Por qué los espirituales salvarán la Tierra
por WebMaster em STUM WORLDAtualizado em 30/06/2014 10:11:12
por TON ALVES - [email protected]
Traducción de Teresa - [email protected]
Quizá la más inquietante angustia subjetiva de la humanidad sea la enorme necesidad que siempre ha tenido de autodefinirse, o sea, responderse a sí misma, de forma definitiva, la insidiosa pregunta: “¿quién, o qué, es el ser humano?” “¿Cuál es el sentido objetivo de su existencia?”
Mares de tinta, siglos de insomnio y kilómetros de neuronas se han gastado en la búsqueda de una respuesta válida y satisfactoria. Sin embargo, es muy posible que la más sencilla y profunda solución de ese problema ya se haya dado seis siglos antes de la Era Cristiana, en la más antigua e importante obra de la literatura filosófica mundial: el Bhagavad Gita.
Parte de la monumental epopeya Mahabharata, el “Sublime Canto del Señor” (Bhagavad Gita, en sánscrito) es así llamada por contener las palabras de Krishna, Dios que se hace hombre, como Jesucristo, para ayudar a la humanidad a elevarse hasta la consciencia divina superior y así realizar en la Tierra el reino de los cielos.
En ese libro, el Señor Krishna emplea la figura de un carruaje para explicar al atormentado guerrero Arjuna qué es el ser humano y cuál es su misión. En esa comparación, los caballos que tiran del vehículo son los sentidos físicos, y el cochero que lo conduce es el alma.
Pero lo que hace más importante esa descripción figurativa es la afirmación de que ese carruaje, el ser humano, transporta consigo un noble pasajero, el espíritu, eterno e inmutable, que reside en cada ser.
El Gita, y otras obras que juntamente con él componen el notable acervo de la sabiduría perenne de la India, la Vedanta, enseña que, al manipular las riendas que controlan a los animales que tiran del carruaje, el cochero tiene autonomía para elegir caminos e imponer la velocidad, pero el objetivo final quien lo decide es el pasajero. Sería entonces el espíritu, pequeña chiribita de la Luz Eterna que ha creado y mantiene todo cuanto existe, el que ha de conducir la vida humana, y no el alma, capaz de emociones y sentimientos, ni tampoco los sentidos, presa de instintos y pasiones.
Es una más de las grandiosas lecciones de la Eternidad al ser humano, que nunca ha sido tomada en serio.

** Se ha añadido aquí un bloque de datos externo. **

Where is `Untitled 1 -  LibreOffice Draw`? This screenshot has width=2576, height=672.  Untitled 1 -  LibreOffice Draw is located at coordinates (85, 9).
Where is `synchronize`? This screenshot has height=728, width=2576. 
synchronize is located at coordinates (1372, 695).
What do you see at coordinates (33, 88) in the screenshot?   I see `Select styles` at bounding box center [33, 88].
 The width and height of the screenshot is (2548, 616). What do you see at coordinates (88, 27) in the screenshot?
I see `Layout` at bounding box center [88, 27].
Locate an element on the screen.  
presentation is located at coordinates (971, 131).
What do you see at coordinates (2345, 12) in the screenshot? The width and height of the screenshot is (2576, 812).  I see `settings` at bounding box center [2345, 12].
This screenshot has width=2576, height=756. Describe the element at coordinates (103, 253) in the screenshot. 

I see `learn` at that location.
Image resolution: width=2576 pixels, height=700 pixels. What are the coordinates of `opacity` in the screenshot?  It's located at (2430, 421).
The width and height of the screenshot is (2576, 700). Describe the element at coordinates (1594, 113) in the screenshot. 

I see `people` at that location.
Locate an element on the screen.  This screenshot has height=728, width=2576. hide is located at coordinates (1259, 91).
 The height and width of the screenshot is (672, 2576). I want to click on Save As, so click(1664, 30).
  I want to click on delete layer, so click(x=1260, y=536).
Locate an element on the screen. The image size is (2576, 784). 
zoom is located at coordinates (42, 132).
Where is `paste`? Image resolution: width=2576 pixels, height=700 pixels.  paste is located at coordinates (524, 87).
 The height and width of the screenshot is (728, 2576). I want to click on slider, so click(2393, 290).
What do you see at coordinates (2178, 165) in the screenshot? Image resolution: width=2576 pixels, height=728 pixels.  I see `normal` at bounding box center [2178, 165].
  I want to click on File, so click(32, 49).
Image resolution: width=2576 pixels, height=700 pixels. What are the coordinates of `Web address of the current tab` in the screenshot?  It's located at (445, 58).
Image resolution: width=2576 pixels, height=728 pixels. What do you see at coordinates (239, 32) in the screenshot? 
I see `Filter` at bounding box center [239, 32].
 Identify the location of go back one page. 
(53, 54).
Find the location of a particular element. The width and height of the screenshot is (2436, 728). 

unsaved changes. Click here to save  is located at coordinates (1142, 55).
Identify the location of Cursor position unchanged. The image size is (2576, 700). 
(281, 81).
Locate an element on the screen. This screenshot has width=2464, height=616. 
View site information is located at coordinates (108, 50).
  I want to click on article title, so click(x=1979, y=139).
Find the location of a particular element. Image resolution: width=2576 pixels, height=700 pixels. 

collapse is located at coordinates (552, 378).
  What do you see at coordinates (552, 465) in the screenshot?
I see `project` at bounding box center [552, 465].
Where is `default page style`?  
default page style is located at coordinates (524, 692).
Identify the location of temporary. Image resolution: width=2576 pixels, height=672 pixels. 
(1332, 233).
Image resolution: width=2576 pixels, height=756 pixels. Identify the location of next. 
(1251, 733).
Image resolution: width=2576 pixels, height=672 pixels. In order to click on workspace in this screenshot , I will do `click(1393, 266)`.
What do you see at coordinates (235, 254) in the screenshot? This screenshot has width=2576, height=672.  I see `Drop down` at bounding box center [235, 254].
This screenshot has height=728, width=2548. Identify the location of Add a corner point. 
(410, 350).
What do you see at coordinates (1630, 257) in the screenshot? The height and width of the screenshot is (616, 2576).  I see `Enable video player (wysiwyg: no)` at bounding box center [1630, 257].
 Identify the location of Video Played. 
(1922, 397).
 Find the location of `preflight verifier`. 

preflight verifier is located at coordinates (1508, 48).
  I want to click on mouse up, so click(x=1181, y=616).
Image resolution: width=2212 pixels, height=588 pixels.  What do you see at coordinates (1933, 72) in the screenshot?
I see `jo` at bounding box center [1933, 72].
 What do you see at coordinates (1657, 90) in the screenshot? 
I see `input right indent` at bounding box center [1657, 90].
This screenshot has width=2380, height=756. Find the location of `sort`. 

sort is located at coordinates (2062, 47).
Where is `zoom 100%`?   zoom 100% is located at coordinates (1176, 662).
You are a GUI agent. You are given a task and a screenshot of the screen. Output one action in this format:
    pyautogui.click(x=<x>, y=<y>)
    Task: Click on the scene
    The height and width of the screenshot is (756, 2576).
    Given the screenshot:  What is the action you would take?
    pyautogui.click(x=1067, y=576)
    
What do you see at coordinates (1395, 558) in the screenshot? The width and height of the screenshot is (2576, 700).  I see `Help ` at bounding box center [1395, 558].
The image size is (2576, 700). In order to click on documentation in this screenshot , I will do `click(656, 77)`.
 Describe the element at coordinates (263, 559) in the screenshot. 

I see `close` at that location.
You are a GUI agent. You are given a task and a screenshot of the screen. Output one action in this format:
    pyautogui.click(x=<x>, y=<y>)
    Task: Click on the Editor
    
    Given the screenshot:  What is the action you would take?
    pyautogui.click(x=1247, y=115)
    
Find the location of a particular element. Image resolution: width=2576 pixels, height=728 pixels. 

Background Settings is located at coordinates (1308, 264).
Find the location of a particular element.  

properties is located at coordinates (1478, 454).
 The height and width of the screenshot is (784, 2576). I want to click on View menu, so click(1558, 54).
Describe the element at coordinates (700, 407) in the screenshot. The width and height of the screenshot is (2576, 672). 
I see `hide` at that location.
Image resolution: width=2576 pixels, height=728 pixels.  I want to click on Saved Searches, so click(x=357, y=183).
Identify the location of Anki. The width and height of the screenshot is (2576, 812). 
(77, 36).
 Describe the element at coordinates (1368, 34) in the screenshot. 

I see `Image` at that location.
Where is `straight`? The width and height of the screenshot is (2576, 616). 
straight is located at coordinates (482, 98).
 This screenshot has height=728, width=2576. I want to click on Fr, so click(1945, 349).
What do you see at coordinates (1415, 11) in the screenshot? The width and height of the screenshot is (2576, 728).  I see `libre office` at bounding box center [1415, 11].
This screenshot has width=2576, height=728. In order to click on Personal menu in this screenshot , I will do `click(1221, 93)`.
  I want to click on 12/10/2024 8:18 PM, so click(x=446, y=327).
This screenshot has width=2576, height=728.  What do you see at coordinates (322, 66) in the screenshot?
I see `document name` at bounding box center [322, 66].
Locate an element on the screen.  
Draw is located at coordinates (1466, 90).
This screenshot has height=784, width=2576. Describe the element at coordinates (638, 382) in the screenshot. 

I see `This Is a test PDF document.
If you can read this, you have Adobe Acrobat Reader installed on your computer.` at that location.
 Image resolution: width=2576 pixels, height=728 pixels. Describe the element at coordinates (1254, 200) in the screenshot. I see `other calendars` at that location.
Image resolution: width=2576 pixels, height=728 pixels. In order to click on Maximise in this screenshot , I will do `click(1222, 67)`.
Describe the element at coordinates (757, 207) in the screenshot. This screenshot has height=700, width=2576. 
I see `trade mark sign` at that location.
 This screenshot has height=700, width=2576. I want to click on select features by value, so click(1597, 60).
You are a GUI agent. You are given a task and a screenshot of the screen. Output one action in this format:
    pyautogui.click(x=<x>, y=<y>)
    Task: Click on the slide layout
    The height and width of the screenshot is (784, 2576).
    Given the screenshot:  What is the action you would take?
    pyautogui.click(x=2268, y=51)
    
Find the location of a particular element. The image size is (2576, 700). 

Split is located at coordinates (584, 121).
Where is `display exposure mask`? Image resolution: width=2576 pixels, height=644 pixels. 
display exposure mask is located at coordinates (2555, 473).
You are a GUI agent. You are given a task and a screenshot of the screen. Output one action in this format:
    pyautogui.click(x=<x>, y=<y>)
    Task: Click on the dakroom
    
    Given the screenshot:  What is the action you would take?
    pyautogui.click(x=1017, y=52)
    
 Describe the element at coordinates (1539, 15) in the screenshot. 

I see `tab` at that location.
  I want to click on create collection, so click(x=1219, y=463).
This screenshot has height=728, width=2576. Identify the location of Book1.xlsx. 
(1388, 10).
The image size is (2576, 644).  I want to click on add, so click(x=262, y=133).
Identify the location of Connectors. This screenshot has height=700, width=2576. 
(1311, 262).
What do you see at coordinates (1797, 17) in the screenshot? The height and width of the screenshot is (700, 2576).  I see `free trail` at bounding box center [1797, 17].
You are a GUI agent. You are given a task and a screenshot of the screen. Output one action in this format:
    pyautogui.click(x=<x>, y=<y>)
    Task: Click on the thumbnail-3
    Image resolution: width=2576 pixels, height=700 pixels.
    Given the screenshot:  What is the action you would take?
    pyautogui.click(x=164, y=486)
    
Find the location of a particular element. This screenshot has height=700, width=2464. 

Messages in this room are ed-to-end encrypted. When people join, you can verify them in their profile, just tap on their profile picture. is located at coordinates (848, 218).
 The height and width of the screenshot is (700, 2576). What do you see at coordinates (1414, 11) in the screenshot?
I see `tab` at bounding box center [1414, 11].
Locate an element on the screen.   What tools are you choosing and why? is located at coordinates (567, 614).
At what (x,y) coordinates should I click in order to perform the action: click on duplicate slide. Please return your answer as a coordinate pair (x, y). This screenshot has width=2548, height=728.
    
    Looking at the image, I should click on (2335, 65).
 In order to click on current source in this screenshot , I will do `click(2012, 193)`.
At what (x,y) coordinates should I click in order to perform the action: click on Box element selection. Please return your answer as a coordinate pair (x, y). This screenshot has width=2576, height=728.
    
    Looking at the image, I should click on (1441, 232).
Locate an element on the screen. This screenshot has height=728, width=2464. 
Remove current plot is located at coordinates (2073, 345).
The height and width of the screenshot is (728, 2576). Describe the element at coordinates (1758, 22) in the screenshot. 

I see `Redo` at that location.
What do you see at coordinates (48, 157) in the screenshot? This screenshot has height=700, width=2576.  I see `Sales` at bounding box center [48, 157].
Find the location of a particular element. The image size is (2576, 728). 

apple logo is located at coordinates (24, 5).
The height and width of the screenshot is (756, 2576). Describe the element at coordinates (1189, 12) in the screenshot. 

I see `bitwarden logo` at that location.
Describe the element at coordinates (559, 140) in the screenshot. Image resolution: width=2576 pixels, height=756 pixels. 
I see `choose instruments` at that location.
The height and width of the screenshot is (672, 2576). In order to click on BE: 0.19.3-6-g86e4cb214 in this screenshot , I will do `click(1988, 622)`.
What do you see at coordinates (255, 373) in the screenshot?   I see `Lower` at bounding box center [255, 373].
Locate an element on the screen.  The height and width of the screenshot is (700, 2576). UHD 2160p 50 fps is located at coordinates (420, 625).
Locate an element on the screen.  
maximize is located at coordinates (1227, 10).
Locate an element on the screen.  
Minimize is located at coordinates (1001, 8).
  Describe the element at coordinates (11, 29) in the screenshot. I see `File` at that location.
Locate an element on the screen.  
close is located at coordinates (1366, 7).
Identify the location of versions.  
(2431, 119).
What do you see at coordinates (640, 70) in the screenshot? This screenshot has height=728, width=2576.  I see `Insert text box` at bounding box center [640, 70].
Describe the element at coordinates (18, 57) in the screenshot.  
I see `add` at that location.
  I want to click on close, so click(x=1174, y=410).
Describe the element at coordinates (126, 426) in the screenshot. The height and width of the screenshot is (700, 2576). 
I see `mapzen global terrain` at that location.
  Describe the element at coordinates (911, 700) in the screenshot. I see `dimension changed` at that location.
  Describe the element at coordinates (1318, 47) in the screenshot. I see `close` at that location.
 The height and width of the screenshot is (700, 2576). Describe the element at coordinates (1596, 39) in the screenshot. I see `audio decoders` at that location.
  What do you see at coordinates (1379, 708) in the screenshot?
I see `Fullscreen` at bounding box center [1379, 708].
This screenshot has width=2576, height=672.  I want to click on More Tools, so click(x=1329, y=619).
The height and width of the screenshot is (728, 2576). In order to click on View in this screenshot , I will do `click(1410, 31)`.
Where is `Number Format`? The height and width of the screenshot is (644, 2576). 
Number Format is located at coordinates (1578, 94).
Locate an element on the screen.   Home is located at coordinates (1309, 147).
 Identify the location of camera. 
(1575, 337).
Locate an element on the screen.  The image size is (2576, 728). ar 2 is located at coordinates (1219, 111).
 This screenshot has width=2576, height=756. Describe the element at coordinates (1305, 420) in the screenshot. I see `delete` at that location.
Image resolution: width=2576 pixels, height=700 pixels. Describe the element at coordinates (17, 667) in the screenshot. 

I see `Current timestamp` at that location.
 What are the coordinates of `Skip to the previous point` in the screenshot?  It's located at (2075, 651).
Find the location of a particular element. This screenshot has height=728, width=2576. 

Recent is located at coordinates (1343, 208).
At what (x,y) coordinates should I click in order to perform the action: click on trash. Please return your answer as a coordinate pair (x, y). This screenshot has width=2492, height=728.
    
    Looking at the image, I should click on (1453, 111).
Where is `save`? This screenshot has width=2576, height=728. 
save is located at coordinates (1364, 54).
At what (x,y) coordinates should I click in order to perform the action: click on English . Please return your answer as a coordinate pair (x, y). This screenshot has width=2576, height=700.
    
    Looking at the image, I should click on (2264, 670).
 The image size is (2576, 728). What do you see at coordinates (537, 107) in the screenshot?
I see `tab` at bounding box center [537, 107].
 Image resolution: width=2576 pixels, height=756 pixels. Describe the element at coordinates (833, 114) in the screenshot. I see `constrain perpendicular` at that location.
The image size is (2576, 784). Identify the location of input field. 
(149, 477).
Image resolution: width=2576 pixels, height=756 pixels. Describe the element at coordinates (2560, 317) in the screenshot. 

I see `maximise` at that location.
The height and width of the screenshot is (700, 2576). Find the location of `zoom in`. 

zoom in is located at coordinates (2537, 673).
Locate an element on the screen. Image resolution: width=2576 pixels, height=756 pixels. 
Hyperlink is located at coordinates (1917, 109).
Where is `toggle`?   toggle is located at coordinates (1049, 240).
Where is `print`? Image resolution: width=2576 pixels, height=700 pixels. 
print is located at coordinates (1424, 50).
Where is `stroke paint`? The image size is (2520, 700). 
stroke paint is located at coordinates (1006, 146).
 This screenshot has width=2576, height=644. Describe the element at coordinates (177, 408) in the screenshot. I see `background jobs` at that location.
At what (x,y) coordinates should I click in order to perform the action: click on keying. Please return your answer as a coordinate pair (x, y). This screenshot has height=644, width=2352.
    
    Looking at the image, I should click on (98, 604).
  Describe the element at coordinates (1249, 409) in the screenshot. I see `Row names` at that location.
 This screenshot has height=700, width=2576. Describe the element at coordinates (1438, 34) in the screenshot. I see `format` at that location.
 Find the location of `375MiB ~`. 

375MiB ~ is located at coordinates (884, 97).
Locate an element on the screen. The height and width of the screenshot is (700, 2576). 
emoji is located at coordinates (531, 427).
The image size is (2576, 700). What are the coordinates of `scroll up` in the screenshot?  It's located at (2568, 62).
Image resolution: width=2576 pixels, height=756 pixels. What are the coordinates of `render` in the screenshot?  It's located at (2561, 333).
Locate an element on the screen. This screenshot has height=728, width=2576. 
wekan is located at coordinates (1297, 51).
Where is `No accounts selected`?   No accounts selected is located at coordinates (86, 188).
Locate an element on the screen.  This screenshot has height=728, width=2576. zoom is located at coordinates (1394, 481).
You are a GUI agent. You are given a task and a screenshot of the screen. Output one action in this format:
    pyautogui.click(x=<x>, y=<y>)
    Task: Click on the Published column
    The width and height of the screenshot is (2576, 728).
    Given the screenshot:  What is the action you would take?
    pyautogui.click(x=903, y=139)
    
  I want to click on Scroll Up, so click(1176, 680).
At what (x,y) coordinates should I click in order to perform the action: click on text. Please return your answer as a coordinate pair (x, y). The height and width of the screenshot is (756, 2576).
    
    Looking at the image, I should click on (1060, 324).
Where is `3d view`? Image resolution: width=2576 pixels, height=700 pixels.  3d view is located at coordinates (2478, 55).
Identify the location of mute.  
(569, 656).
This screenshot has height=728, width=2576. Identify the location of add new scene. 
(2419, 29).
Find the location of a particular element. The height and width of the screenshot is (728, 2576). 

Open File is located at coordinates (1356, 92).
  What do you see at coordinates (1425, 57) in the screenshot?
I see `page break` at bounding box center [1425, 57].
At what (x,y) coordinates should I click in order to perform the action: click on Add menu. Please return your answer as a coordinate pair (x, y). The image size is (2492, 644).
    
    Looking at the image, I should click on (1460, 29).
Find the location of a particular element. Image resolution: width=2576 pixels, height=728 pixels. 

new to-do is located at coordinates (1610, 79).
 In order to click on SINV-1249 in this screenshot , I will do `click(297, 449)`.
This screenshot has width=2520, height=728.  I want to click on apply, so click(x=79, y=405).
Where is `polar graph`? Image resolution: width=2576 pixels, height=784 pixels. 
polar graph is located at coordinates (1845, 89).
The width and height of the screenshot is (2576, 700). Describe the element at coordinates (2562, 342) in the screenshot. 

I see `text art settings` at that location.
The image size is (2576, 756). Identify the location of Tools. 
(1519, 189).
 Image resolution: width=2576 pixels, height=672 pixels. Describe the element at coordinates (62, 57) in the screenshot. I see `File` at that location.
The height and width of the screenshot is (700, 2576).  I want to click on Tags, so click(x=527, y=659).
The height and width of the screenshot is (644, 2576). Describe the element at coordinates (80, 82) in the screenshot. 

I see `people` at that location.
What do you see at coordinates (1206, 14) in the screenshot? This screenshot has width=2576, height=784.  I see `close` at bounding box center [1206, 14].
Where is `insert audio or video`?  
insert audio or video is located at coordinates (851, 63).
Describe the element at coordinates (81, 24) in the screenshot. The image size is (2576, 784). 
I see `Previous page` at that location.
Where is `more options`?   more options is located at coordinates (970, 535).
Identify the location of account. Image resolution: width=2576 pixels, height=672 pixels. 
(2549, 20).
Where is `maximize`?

Principalmente en la parte occidental del mundo, donde el materialismo pragmático e inmediatista domina el pensamiento y define los objetivos de la existencia.
El resultado de esta postura vital es fácilmente visible: la desvalorización de la vida, la desigualdad entre los grupos y naciones en el reparto de los bienes, el agotamiento de los recursos naturales y la degradación ambiental son las principales puntas de ese iceberg apocalíptico.
Aprovechando la metáfora del Gita, se puede decir que, en esta parte del mundo, el “cochero” conduce el carruaje sin prestar atención alguna al sublime “pasajero” que transporta. Son los “caballos”, irracionalmente pasionales, los que marcan los rumbos y el ritmo. El final de ese viaje es previsible.
Pocas son las personas que toman en serio los dictámenes de la subjetividad trascendente del espíritu. Y, casi siempre, son tenidos por necios soñadores, románticos utópicos, incapaces de administrar este mundo totalmente enraizado en el tener y en el poder material.
Esos héroes y heroínas, quijotescos para la masa inconsciente de los posmodernos, padecen una soledad sin igual. Son los diferentes. E, incluso recordando palabras del sabio Jiddu Krishnamurti – “No es signo de salud estar bien adaptado a una sociedad profundamente enferma” – no pueden dejar de sentir en el alma los rigores de un injusto e ignorante aislamiento. En esos hombres y en esas mujeres cuyas palabras, actitudes y vidas son movidas por el Espíritu, es donde reside la última esperanza del planeta.